Augmenting the responses to checkpoint inhibitors, which remove the “breaks” from the immune response, is a very popular area of research. The general concept is to turn immunologically cold tumors hot. For example, triple negative breast cancer (TNBC) is considered an immunologically cold tumor – anti-PD(L)1 therapy has shown responses of just 5-10%.

The TONIC trial is a phase 2 study in patients with TNBC who have received three or fewer prior lines of chemotherapy – Nivolumab After Induction Treatment in Triple-negative Breast Cancer (TNBC) Patients (TONIC). Patients are randomized to one of five induction regimens prior to receiving nivolumab (Opdivo):

1. Radiation therapy – has been shown to induce immunogenic cell death (as evidence by abscopal responses to non-radiated sites), overcome T-cell exclusion, and promote antigen presentation;
2. Low dose doxorubicin – increases production of interferon and reduces immune suppression mediated by myeloid-derived suppressor cells (MDSC);
3. Low dose cyclophosphamide – depletes regulatory T-cells in breast cancer;
4. Cisplatin – stimulates class I HLA molecule expression, thereby the vulnerability of tumor cells for T-cell killing;
5. No induction – control arm (nivolumab, alone)

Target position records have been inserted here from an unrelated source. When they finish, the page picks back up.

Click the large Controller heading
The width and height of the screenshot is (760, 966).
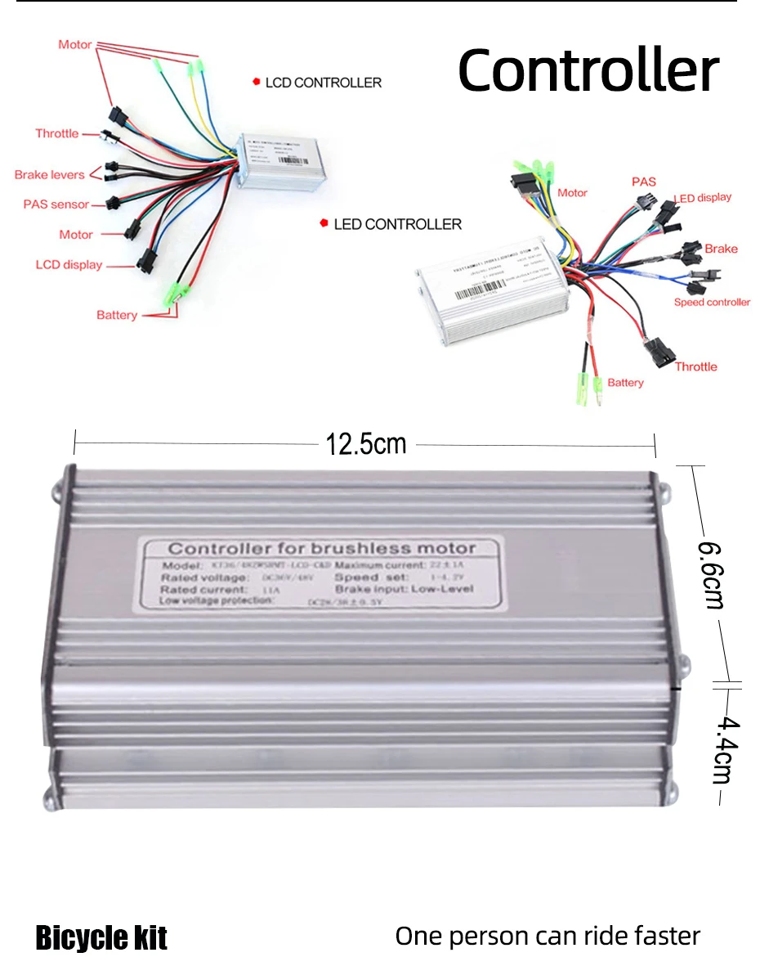(x=588, y=70)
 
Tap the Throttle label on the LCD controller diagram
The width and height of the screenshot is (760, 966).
(x=57, y=133)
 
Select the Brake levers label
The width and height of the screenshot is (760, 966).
(x=50, y=174)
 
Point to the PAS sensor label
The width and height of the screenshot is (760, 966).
(x=56, y=204)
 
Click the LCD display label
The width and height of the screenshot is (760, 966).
(x=69, y=264)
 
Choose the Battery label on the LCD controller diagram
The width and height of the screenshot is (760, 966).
(x=117, y=315)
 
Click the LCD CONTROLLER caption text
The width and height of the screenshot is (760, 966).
(x=324, y=83)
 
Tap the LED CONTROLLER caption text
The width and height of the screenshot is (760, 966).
(x=397, y=224)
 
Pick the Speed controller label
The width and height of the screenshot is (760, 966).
(x=712, y=302)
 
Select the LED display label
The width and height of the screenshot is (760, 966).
(x=703, y=197)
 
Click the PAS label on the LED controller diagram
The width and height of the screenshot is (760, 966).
(x=644, y=181)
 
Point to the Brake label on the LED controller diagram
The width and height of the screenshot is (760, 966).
(x=721, y=249)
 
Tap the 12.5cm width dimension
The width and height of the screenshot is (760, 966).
(x=365, y=444)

Figure 1. Study arms of TONIC trial. https://clinicaltrials.gov/ct2/show/NCT02499367

After the 2-week induction period, all patients received nivolumab at 3 mg/kg until progression. Fifty patients were evaluated for efficacy, with a median follow-up of 10.8 months:

Prior chemotherapy consisted of anthracyclines in 88% of patients, taxanes in 86%, platinum agents in 60%, and capecitabine in 54%. More than one fourth of patients (28%) received two or three prior lines of chemotherapy for metastatic disease. Forty-six percent of patients had PD-L1 expression ≥1% on tumor or immune cells.

 The best objective response rate (ORR) was 24%, with one complete response (2%), 11 partial responses (22%), and one case of stable disease (4%), for a clinical benefit rate of 26%. The ORR by RECIST 1.1 was 22%. The median time to response was 2.1 months, and the median duration of response was 9.0 months. Median progression-free survival was 3.4 months (95% CI 2.5-3.7 months). Among patients with a complete or partial response, the 1-year overall survival rate was 83%, compared with 13% in the one patient who had stable disease.

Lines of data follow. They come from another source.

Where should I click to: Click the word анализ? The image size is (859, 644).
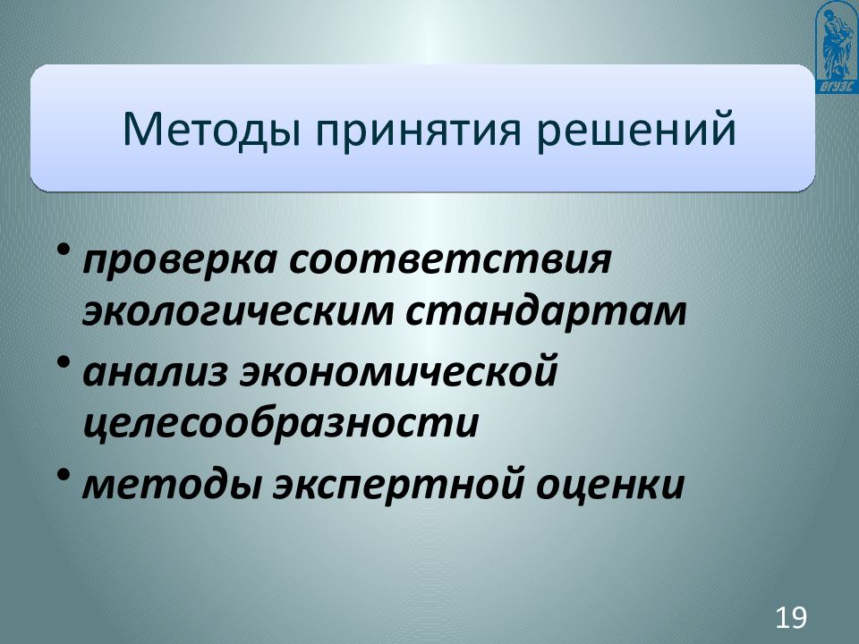coord(153,370)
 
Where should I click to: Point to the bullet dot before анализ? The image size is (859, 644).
coord(67,360)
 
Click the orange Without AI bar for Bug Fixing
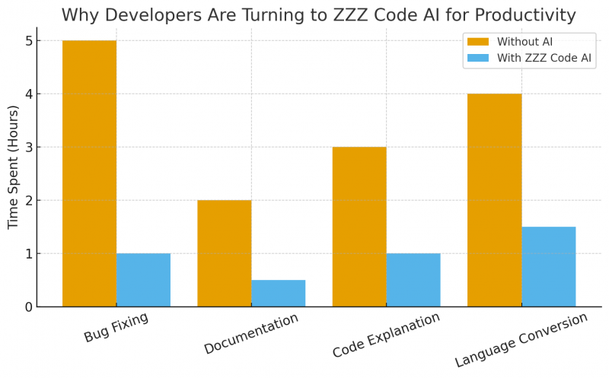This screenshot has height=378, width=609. [x=89, y=173]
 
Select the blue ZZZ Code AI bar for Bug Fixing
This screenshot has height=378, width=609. [x=143, y=280]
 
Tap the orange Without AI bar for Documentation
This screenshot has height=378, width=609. [x=224, y=253]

 When examined by induction arm, the ORRs were 10% with radiotherapy induction, 45% with doxorubicin, 11% with cyclophosphamide, 33% with cisplatin, and 11% with no induction. Most responses were observed after the start of nivolumab; only two responses occurred after the 2 weeks of immune induction.

The presence of TILs (tumor-infiltrating lymphocytes) was critical – the median level of TIL’s in the 11 responders was 23%, compared to just 5% in non-responders. The baseline CD8+ level was higher in responders than in non-responders (51 versus 26/mm²).

Figure 2. Cellular infiltrates within the tumor microenvironment. Established cancers consist of a wide array of immune cells that contribute to the tumor stroma of a growing malignancy. Tumors possess infiltrating cells of both innate and acquired immunity, such as MDSCs, macrophages, DCs, mast cells, eosinophils, neutrophils, NK cells, and lymphocytes. These cells coordinately form a complex regulatory network that fosters tumor growth by creating an environment that enables cancers to evade immune surveillance and destruction. G-CSF, granulocyte colony-stimulating factor; GM-CSF, granulocyte-macrophage colony-stimulating factor; NO, nitric oxide; ROS, reactive oxygen species. http://cancerres.aacrjournals.org/content/72/13/3125

Conclusion

Modulating the tumor microenvironment with the use of low dose doxorubicin or cisplatin (even in patients who have progressed or relapsed after receiving prior treatment with these agents) appears to be a viable strategy to condition patients for improved response to anti-PD(L)1 therapy. However, without sufficient TIL’s in the tumor microenvironment, immune conditioning via enhanced antigen presentation and depletion of Treg’s and MDSC’s is unlikely to provide benefit treatment with checkpoint inhibitors. Strategies to increase the presence of TIL’s in the tumor microenvironment should be employed in concert with immune priming and checkpoint therapy.